■ GIVEN EXERCISE:
Copy all of the items below word for word.

----

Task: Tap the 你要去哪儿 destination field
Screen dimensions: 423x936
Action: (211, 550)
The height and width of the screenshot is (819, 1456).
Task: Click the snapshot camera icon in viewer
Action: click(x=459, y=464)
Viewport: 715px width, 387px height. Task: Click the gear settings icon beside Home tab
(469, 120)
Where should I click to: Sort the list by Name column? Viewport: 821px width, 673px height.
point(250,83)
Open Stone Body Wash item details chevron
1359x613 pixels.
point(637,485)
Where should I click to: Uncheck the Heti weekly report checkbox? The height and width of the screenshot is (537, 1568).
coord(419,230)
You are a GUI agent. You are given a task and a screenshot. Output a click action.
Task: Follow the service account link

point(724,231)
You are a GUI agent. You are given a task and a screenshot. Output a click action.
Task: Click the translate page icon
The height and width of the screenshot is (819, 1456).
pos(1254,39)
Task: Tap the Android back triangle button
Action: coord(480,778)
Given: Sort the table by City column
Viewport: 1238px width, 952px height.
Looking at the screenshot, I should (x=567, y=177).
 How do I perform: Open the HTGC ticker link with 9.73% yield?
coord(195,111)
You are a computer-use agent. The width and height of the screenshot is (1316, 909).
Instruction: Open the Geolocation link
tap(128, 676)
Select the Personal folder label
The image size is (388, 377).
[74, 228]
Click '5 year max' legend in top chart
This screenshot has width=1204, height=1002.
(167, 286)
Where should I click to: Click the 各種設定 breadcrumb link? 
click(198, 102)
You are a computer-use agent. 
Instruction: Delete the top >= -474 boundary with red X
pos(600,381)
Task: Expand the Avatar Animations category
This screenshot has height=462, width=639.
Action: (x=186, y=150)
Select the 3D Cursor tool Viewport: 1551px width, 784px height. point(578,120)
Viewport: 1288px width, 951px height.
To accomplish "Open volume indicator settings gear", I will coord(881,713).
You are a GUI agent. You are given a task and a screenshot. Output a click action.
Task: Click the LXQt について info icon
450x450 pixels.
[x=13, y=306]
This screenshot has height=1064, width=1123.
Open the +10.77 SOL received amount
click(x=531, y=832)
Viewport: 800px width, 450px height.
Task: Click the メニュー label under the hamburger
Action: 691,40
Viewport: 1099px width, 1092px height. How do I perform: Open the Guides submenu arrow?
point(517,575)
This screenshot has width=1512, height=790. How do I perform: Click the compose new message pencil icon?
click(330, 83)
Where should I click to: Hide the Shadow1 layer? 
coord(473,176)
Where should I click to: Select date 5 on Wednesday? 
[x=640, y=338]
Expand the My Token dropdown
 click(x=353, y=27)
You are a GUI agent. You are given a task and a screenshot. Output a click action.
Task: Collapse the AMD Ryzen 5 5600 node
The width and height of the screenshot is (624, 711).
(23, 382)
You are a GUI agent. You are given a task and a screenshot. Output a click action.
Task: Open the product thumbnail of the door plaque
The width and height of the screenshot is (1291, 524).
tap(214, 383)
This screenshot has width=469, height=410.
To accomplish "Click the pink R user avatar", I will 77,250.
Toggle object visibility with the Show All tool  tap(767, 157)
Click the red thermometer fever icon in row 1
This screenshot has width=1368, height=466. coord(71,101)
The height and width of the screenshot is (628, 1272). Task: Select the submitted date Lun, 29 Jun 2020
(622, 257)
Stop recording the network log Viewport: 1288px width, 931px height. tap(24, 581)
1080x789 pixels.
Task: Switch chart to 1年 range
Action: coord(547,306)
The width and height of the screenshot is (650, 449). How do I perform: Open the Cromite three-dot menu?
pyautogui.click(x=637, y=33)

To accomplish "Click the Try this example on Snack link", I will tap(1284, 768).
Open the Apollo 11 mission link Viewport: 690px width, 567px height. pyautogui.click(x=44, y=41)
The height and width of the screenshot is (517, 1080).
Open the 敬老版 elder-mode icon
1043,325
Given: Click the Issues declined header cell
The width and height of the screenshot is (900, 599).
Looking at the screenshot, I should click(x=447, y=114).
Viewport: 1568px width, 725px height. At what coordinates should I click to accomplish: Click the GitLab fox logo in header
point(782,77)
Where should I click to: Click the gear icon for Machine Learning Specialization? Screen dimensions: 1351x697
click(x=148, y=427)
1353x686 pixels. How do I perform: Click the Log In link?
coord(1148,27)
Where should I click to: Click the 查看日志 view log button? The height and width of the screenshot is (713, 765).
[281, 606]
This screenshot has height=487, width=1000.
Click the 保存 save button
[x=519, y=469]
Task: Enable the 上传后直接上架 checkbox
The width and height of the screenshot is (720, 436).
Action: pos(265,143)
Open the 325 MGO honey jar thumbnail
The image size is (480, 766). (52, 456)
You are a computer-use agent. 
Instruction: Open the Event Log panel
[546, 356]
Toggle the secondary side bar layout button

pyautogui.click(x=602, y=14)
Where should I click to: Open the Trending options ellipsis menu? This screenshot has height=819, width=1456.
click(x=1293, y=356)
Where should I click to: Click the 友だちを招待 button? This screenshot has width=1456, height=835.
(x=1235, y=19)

----

■ THE REPLY:
Task: Tap the 你要去哪儿 destination field
Screen dimensions: 423x936
Action: (211, 550)
The height and width of the screenshot is (819, 1456).
Task: Click the snapshot camera icon in viewer
Action: click(x=459, y=464)
Viewport: 715px width, 387px height. Task: Click the gear settings icon beside Home tab
(469, 120)
Where should I click to: Sort the list by Name column? Viewport: 821px width, 673px height.
point(250,83)
Open Stone Body Wash item details chevron
1359x613 pixels.
point(637,485)
Where should I click to: Uncheck the Heti weekly report checkbox? The height and width of the screenshot is (537, 1568).
coord(419,230)
You are a GUI agent. You are given a task and a screenshot. Output a click action.
Task: Follow the service account link

point(724,231)
You are a GUI agent. You are given a task and a screenshot. Output a click action.
Task: Click the translate page icon
The height and width of the screenshot is (819, 1456).
pos(1254,39)
Task: Tap the Android back triangle button
Action: coord(480,778)
Given: Sort the table by City column
Viewport: 1238px width, 952px height.
Looking at the screenshot, I should (x=567, y=177).
 How do I perform: Open the HTGC ticker link with 9.73% yield?
coord(195,111)
You are a computer-use agent. The width and height of the screenshot is (1316, 909).
Instruction: Open the Geolocation link
tap(128, 676)
Select the Personal folder label
The image size is (388, 377).
[74, 228]
Click '5 year max' legend in top chart
This screenshot has width=1204, height=1002.
(167, 286)
Where should I click to: Click the 各種設定 breadcrumb link? 
click(198, 102)
You are a computer-use agent. 
Instruction: Delete the top >= -474 boundary with red X
pos(600,381)
Task: Expand the Avatar Animations category
This screenshot has height=462, width=639.
Action: (x=186, y=150)
Select the 3D Cursor tool Viewport: 1551px width, 784px height. point(578,120)
Viewport: 1288px width, 951px height.
To accomplish "Open volume indicator settings gear", I will coord(881,713).
You are a GUI agent. You are given a task and a screenshot. Output a click action.
Task: Click the LXQt について info icon
450x450 pixels.
[x=13, y=306]
This screenshot has height=1064, width=1123.
Open the +10.77 SOL received amount
click(x=531, y=832)
Viewport: 800px width, 450px height.
Task: Click the メニュー label under the hamburger
Action: 691,40
Viewport: 1099px width, 1092px height. How do I perform: Open the Guides submenu arrow?
point(517,575)
This screenshot has width=1512, height=790. How do I perform: Click the compose new message pencil icon?
click(330, 83)
Where should I click to: Hide the Shadow1 layer? 
coord(473,176)
Where should I click to: Select date 5 on Wednesday? 
[x=640, y=338]
Expand the My Token dropdown
 click(x=353, y=27)
You are a GUI agent. You are given a task and a screenshot. Output a click action.
Task: Collapse the AMD Ryzen 5 5600 node
The width and height of the screenshot is (624, 711).
(23, 382)
You are a GUI agent. You are given a task and a screenshot. Output a click action.
Task: Open the product thumbnail of the door plaque
The width and height of the screenshot is (1291, 524).
tap(214, 383)
This screenshot has width=469, height=410.
To accomplish "Click the pink R user avatar", I will 77,250.
Toggle object visibility with the Show All tool  tap(767, 157)
Click the red thermometer fever icon in row 1
This screenshot has width=1368, height=466. coord(71,101)
The height and width of the screenshot is (628, 1272). Task: Select the submitted date Lun, 29 Jun 2020
(622, 257)
Stop recording the network log Viewport: 1288px width, 931px height. tap(24, 581)
1080x789 pixels.
Task: Switch chart to 1年 range
Action: coord(547,306)
The width and height of the screenshot is (650, 449). How do I perform: Open the Cromite three-dot menu?
pyautogui.click(x=637, y=33)

To accomplish "Click the Try this example on Snack link", I will tap(1284, 768).
Open the Apollo 11 mission link Viewport: 690px width, 567px height. pyautogui.click(x=44, y=41)
The height and width of the screenshot is (517, 1080).
Open the 敬老版 elder-mode icon
1043,325
Given: Click the Issues declined header cell
The width and height of the screenshot is (900, 599).
Looking at the screenshot, I should click(x=447, y=114).
Viewport: 1568px width, 725px height. At what coordinates should I click to accomplish: Click the GitLab fox logo in header
point(782,77)
Where should I click to: Click the gear icon for Machine Learning Specialization? Screen dimensions: 1351x697
click(x=148, y=427)
1353x686 pixels. How do I perform: Click the Log In link?
coord(1148,27)
Where should I click to: Click the 查看日志 view log button? The height and width of the screenshot is (713, 765).
[281, 606]
This screenshot has height=487, width=1000.
Click the 保存 save button
[x=519, y=469]
Task: Enable the 上传后直接上架 checkbox
The width and height of the screenshot is (720, 436).
Action: pos(265,143)
Open the 325 MGO honey jar thumbnail
The image size is (480, 766). (52, 456)
You are a computer-use agent. 
Instruction: Open the Event Log panel
[546, 356]
Toggle the secondary side bar layout button

pyautogui.click(x=602, y=14)
Where should I click to: Open the Trending options ellipsis menu? This screenshot has height=819, width=1456.
click(x=1293, y=356)
Where should I click to: Click the 友だちを招待 button? This screenshot has width=1456, height=835.
(x=1235, y=19)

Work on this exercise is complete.